School Official Retires

Board Accepts Request Of Curriculum Director

— In a short meeting Tuesday night the Rogers School Board reviewed reports, authorized an insurance purchase and approve the retirement of Phil Eickstaedt, executive director of secondary curriculum and instruction.

Eickstaedt, who has been with the district five years, brought new ideas in teacher development, and worked to make transitions easier between the elementary and upper grades, said Superintendent Janie Darr.

“We hate to lose Mr. Eickstaedt,” Darr said.

In the past three years a number of Rogers teachers have been trained to plan their lessons following an outline of setting a goal, getting students to remember what they already know about the topic, teaching new information, making application and then generalizing what they have learned. Teaching strategies such as looking at similarities and differences or summarizing what they learned by taking notes are also part of the process, said Roger Hill, assistant superintendent for human resources.

At A Glance

Public Meetings

Rogers’ School District will hold public meetings on attendance boundaries drawn for its schools at 6:30 p.m. Jan. 28 at Heritage High School and at 6:30 p.m. Jan. 29 at Rogers High School.

Source: Staff Report

“Putting something in your own words means you have internalized and summarized and you understand,” Hill said.

Eickstaedt focused on getting teachers ideas that get results, Hill said.

Those techniques focus learning on the student, Eickstaedt said. However, no one thing can make students successful, he said.

“It's like you're making the perfect cake. You can't say one ingredient is responsible for it,” Eickstaedt said.

The future for Rogers is full of promise, Eickstaedt said, and he will keep watching, but from the sidelines.

After 45 years in education he is ready to do other things, Eickstaedt said.

His wife Susan, an assistant at Northside Elementary School, was ready to retire and the two had always planned to retire together. He hopes to visit his grandchildren in Pennsylvania and to visit every national park, Eickstaedt said.

Eickstaedt was an administrator in Oshkosh, Wis., for seven years before coming to Rogers. He started his career as a social studies teacher but worked in gifted and talented classes, private schools and as an assessment director in Milwaukee during his 39 years as a Wisconsin educator.

The board unanimously approved Eickstaedt’s retirement.

The posting for his position will be open nationwide. If a candidate is selected before he retires Darr said she hopes they would get the opportunity to job shadow Eickstaedt for a few days.

In other business, the board granted administrators permission to select an errors and omissions insurance policy. A $25,112.88 proposal from Western World didn’t include out-of-state coverage. ACE, the district's current insurance company should give them a price soon that includes the out-of-state protection, said business manager David Cauldwell

“In state you basically have the protection of the state (laws),” Cauldwell said. “We have a lot of stuff out-of-state.”

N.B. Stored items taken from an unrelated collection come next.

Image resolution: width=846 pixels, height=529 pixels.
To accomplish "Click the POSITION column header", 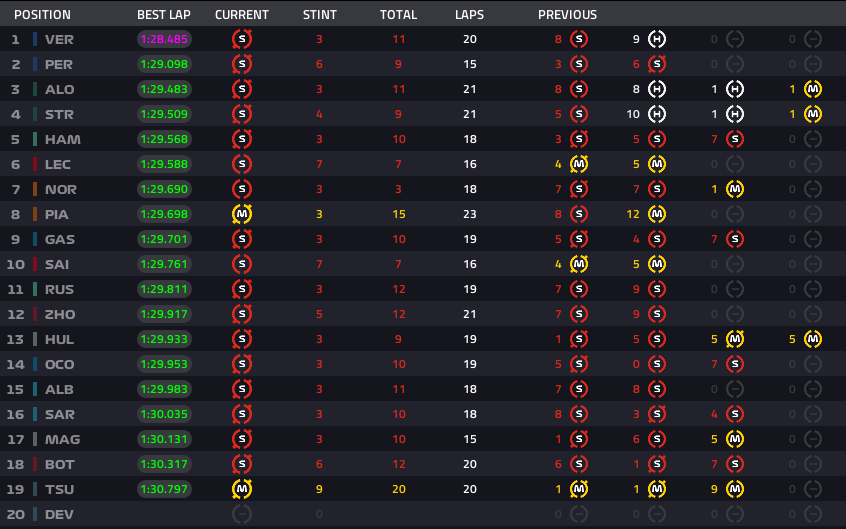I will [x=42, y=15].
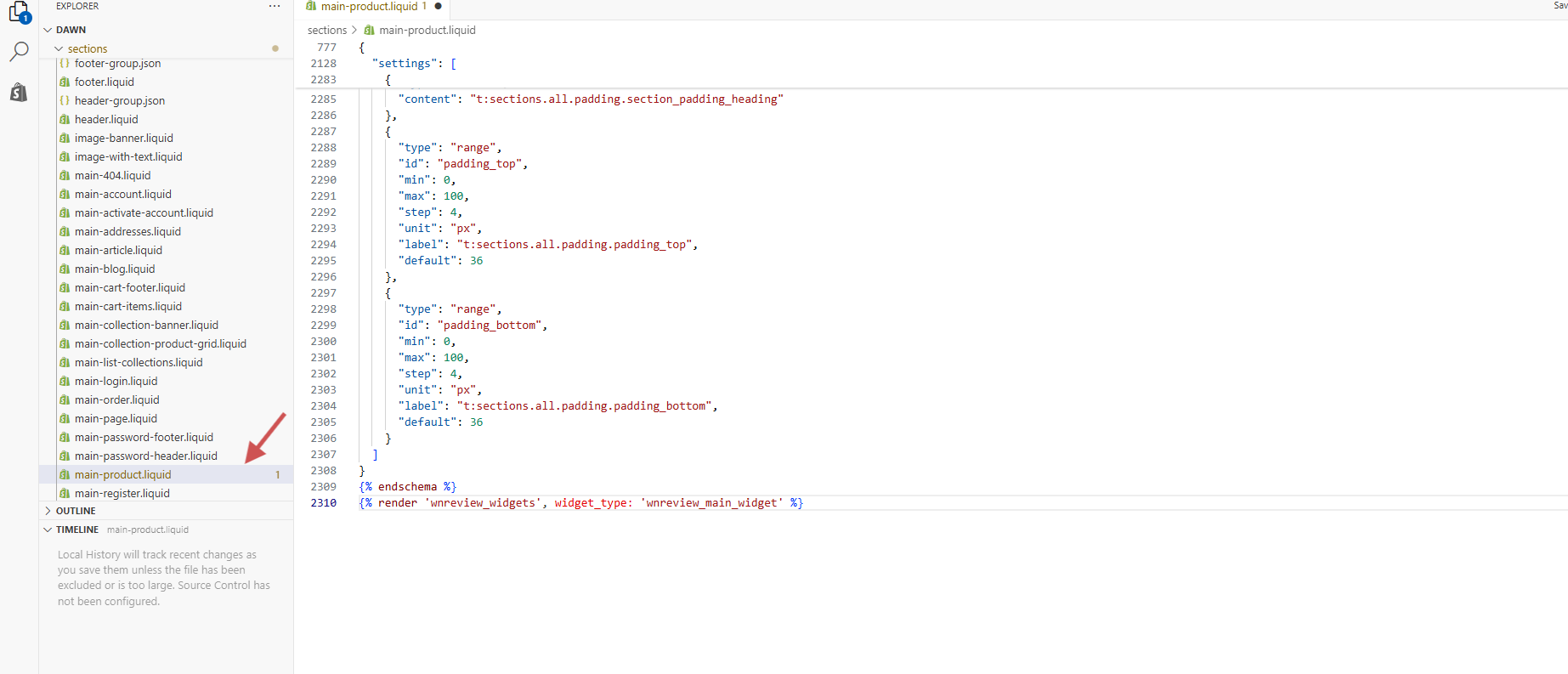Collapse the DAWN folder section
Image resolution: width=1568 pixels, height=674 pixels.
pyautogui.click(x=48, y=30)
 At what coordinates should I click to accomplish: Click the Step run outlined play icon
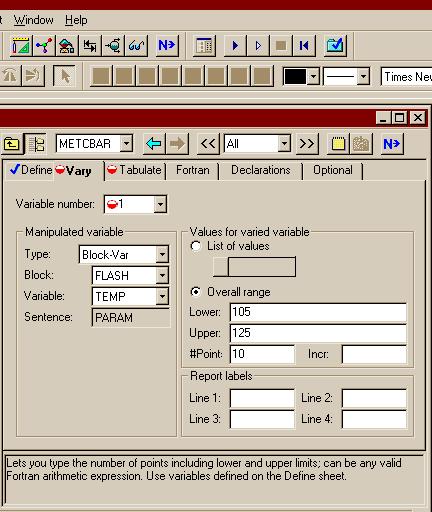258,45
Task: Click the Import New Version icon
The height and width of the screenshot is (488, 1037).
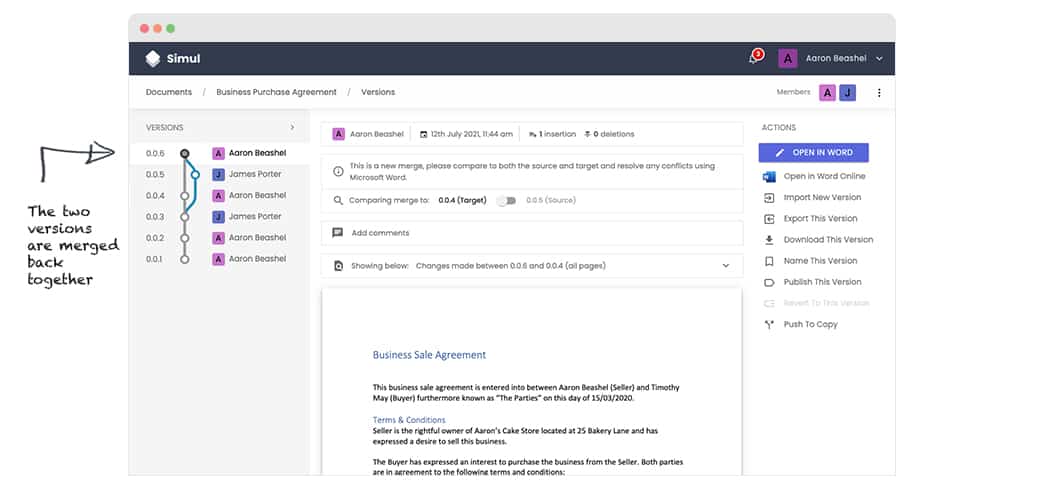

In-state laws offer torte protection, but the district has purchased a general liability policy for out-of-state during the past two years.

The School Board also approved a Rogers Insurance Agency bid through the Cincinnati Insurance Company for a $277,413 premium with a $25,000 deductible for all perils. A $25,000 per-occurrence, per-building deductible would apply for wind and hail damage or flood or earthquake damage, Cauldwell said.